制限時間を待たず、所定の数のトレーには艶やかで真ん丸な鶏団子が整然と詰められていた。

「文句なしです! よくここまで上達しましたね。かもめ店は夏場は団子を出さないから練習できなかったでしょう?」

「アタシがみっちり教えたんスよ」

仕事の手を止め試験を見ていた矢部さんが誇らしげにアピールするので笑いそうになった。〝こうだよ、こう!〟しか説明できなかったくせに。

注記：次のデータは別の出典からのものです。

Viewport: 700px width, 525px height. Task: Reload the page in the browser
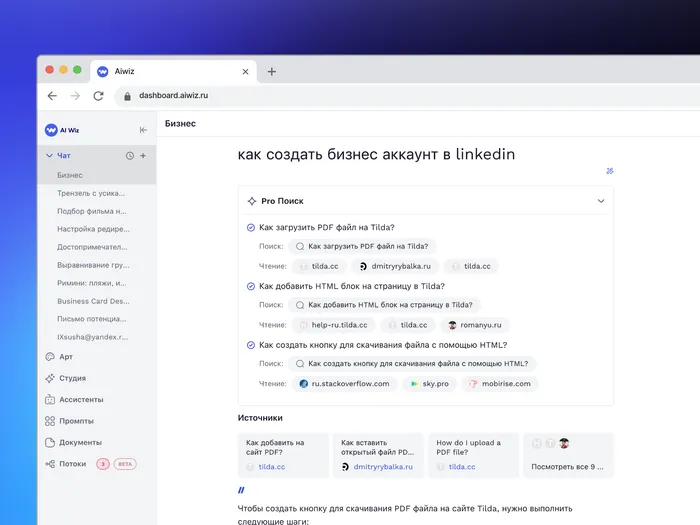(x=98, y=96)
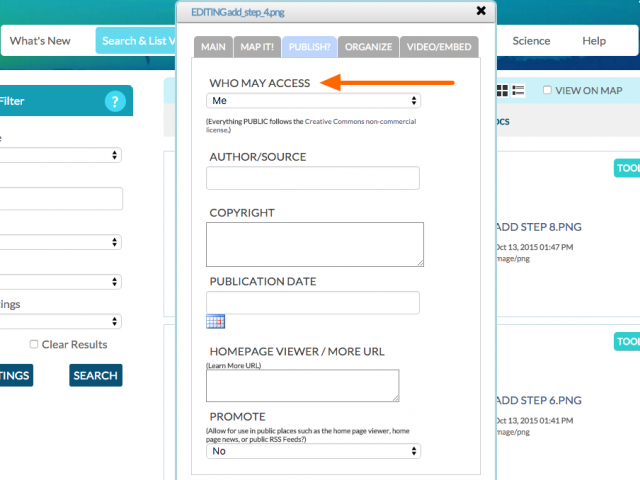Close the editing dialog with the X
The height and width of the screenshot is (480, 640).
pos(481,11)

お葬式のようだった前回とは違い、精肉部の面々は嬉しそうに自分の仕事に戻っていく。船井SBも重ねて絶賛してくれたあと事務所に戻っていった。

「廊下で話を」

北条怜二が言えば、たったこれだけの台詞でも胸が壊れそうになる。
彼は何て言ってくれるだろう?
仕事から一歩踏み込んで、あの日のことも触れてくれるだろうか。
これで終わりになりませんように──。

願いを込め、先に立ってドアを開ける彼の背中を見上げた。今日は濃紺のスーツ姿で、紺色は彼に一番似合う色だと思う。願わくば、彼を間近に見つめ続けていたかった。

「お疲れ様です」

薄暗い廊下の照明の下で彼が微笑んだ。

「よく頑張りましたね。スコアは完璧でした」

「ありがとうございます」

「あとで正式なスコアを人事部からお送りします。おそらく格付に関しても何らかの決定があると思います」

褒められ認められて嬉しいのだけど、私が本当に聞きたいのはそんなことじゃない。
会話が終わる気配を感じ、引き延ばさないと彼が行ってしまいそうな気がして、私は思い切ってあの日の話題を出した。

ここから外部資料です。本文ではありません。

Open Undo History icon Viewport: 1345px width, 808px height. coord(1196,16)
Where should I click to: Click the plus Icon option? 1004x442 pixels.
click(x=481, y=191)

「あの……先日はありがとうございました。パーティ―のことも、その、診療所に連れていって下さったことも」

「すぐに熱が下がったようで良かったです」

表情も言葉も優しいのにどこかよそよそしいのは、ここが仕事の場だからだろうか。

でも本当は私の熱が下がったのを見届けてくれたんでしょう? 
その優しさに期待したいのに。
あの演技の夜みたいに〝僕個人の行動〟で踏み込んできてほしいのに。

なのに、彼が口にした言葉は話題を引き戻し、綺麗にまとめて終えるものだった

「あの脅しがなくても、あなたは最高スコアで合格したでしょうね。信頼していました」

それって、やっぱりあの言葉は最初から冗談でしかなかった、ということ。
守る義務が発生しないとわかっているから言えたこと。